There's certainly some work we can do here, but you've skipped a couple
of steps, so we're going to miss things. Let's starts with a list of
which accesses must be synchronised, which ones might need to be
synchronised (on a per-app basis, so maybe we provide userspace with a
mutex structure) and which ones aren't really issues.
- Session updating is a "sometimes" (many apps will be happy to
say "only use a session from one computer at a time"). However,
if you need it, it needs to be multi-process, not just
multi-threaded which probably means using the database as a
synchronisation method (e.g. adding a version attribute to the
session structure).
- We do need to work out some kind of "lock for update"
equivalent at the Python level so that a user can reliably do
my_model.score += 1
my_model.save()
and have the right value saved.

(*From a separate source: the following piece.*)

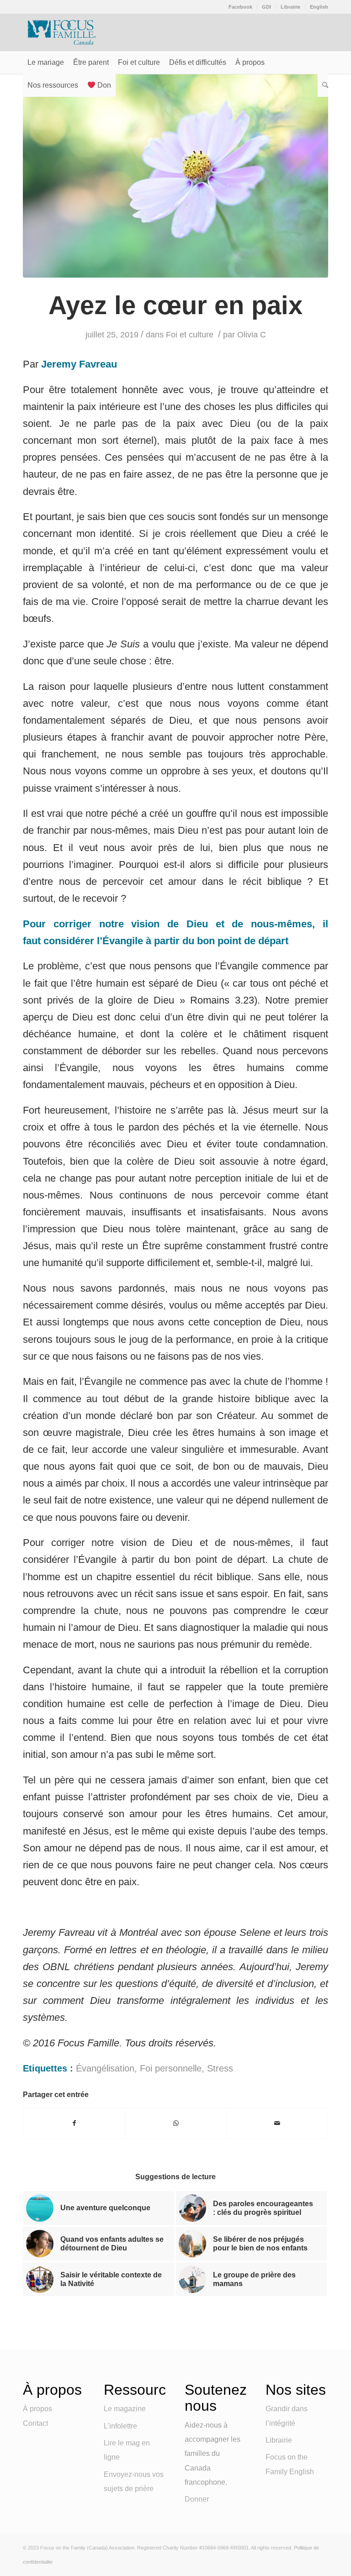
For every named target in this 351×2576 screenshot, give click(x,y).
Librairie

Holding a full lock for every
model instance in memory on the off-chance it might be saved and
the save might need to make incremental changes like this is a
bit heavy-weight, though (a lot of those cases are why manual
transaction support is available and we should be making sure
that works smoothly).
- Current trunk's save() method doesn't need synchronisation, as
far as I can see, but we might need it for multi-table
inheritance.
That's a start. You probably have other items in mind, so add to the
list.
You've called this post "threading improvements", but at least one of
the discussions you've pointed to, plus #5632, aren't just
threading-specific. They're about general multi-process access. So cast
your net a little wider here in the design.
Regards,
Malcolm
--
Why can't you be a non-conformist like everyone else?
http://www.pointy-stick.com/blog/
IMO, having synchronization in the app itself is just a dangerous,
performance-killing delusion :-) The second you deploy your second web
server your carefully crafted guarantees will just disappear.
What this means from a practical standpoint is that some things just can't
be done client-side and should be pushed down into the db.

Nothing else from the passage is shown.